What is being asked: Below is a listing from which only part is wanted; return exactly the lines from the one with "You are a computer-use agent." up to and including the one with "597x516 pixels. How".

Given data:

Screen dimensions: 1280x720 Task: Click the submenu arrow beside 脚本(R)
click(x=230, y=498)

==

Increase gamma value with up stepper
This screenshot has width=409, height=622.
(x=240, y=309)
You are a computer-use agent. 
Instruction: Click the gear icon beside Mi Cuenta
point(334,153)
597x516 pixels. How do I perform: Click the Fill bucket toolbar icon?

Result for this task:
You are a computer-use agent. 
Instruction: Click the gear icon beside Mi Cuenta
point(334,153)
597x516 pixels. How do I perform: Click the Fill bucket toolbar icon?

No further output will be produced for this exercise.